Start of Block

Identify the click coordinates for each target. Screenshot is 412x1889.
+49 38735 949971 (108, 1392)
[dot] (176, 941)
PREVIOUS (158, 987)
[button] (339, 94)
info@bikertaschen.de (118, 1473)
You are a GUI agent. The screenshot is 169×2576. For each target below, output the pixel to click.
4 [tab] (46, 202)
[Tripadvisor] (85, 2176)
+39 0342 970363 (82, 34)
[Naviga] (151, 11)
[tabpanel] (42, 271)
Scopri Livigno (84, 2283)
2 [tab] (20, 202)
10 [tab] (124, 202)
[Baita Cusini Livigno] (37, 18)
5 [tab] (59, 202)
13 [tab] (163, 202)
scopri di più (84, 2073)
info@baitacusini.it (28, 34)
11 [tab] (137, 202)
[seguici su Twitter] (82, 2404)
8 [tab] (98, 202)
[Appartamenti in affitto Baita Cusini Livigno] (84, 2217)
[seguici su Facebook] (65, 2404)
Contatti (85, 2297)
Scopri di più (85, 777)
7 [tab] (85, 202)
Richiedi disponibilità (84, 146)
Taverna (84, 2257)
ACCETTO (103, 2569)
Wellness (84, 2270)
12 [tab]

End of Block

ASSIGNED TASK.
Go through the listing and transcribe all of it exactly.

YOUR SOLUTION.
Identify the click coordinates for each target. Screenshot is 412x1889.
+49 38735 949971 (108, 1392)
[dot] (176, 941)
PREVIOUS (158, 987)
[button] (339, 94)
info@bikertaschen.de (118, 1473)
You are a GUI agent. The screenshot is 169×2576. For each target below, output the pixel to click.
4 [tab] (46, 202)
[Tripadvisor] (85, 2176)
+39 0342 970363 (82, 34)
[Naviga] (151, 11)
[tabpanel] (42, 271)
Scopri Livigno (84, 2283)
2 [tab] (20, 202)
10 [tab] (124, 202)
[Baita Cusini Livigno] (37, 18)
5 [tab] (59, 202)
13 [tab] (163, 202)
scopri di più (84, 2073)
info@baitacusini.it (28, 34)
11 [tab] (137, 202)
[seguici su Twitter] (82, 2404)
8 [tab] (98, 202)
[Appartamenti in affitto Baita Cusini Livigno] (84, 2217)
[seguici su Facebook] (65, 2404)
Contatti (85, 2297)
Scopri di più (85, 777)
7 [tab] (85, 202)
Richiedi disponibilità (84, 146)
Taverna (84, 2257)
ACCETTO (103, 2569)
Wellness (84, 2270)
12 [tab]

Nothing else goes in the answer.